山崎製パンは5月17日、小麦など原材料価格の上昇を理由に、主要製品を7月1日から食パンで平均6%値上げすると発表した。翌日には日糧製パンも平均5.9%の値上げを発表。敷島製パン、フジパンも価格アップ幅の最終検討に入った。さらに日清フーズでも、家庭用小麦粉・2次加工品で最大12%、パスタなどで同7%の値上げを決定した。
ただし、この値上げでメーカーの利益が確保されるかというと、必ずしもそうではない。たとえば値上げは受け入れられても、後でリベートの増額を要求されるということもありうる。

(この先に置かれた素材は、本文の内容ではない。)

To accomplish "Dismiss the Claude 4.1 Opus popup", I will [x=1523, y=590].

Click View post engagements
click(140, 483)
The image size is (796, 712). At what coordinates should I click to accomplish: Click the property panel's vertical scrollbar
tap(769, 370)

食品の値上げといえば、2007年に調味料やパン、カップ麺、飲料、アルコールなどの大手食品が軒並み、十数年ぶりに希望小売り価格を上げたことが記憶に新しい。当時はメーカーが揃って、原材料の高騰分を店頭価格に転嫁することへの理解を訴えた。
しかし、セブン&アイ・ホールディングスやイオンなど大手小売りがPB(プライベートブランド)を打ち出し、そのシェアが伸びるきっかけになってしまった。
メーカー大手が足並みを揃えて値上げを宣言すれば、それがそのまま実現でき、メーカーの利益に寄与するというほど日本の流通業界は単純ではないのだ。

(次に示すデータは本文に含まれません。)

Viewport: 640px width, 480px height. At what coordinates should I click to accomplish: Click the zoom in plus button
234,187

しかも今回は東日本大震災があり、電気料金の値上げや増税など生活不安要素を前にして、消費者の関心はいかにムダな出費を減らすかに移ってきている。
「本音は明日からでも値上げしたいが、被災地に自社商品を大量に無償提供しておきながら、コストアップ負担に耐えられないから値上げするというのを消費者が納得してくれるか自信が持てない」(食品メーカー)という面もある。
今回の値上げが、小麦の使用量が多いパンや製麺などのメーカーにとどまり、さらには、希望小売り価格ではなく卸への出荷価格の値上げとなっているのにはそんな背景がある。値上げ分をその後の流通過程で吸収してくれれば消費者には負担がないのだ。
とはいえ、小売りは、「企業努力もなしに単純な値上げを認めることはありえない」(イオン)とにべもない。
メーカー側は戦々恐々としている。現在の相場状況では、小麦以外の穀物や原油の高騰なども加わる可能性もある。
夏場の節電などによる生産シフト調整に伴うコストアップや、「節電で店舗の気温が上昇するのに対応した商品の開発までも迫られる」(菓子メーカー)など、コスト上昇要因は増える一方だ。
先鞭をつけた山崎製パンは、「すべてのコスト上昇分を価格に織り込んでいない」という。
メーカー、卸、小売りのどこがコスト上昇分を負担するのか。本格的なつばぜり合いは、夏にも始まりそうだ。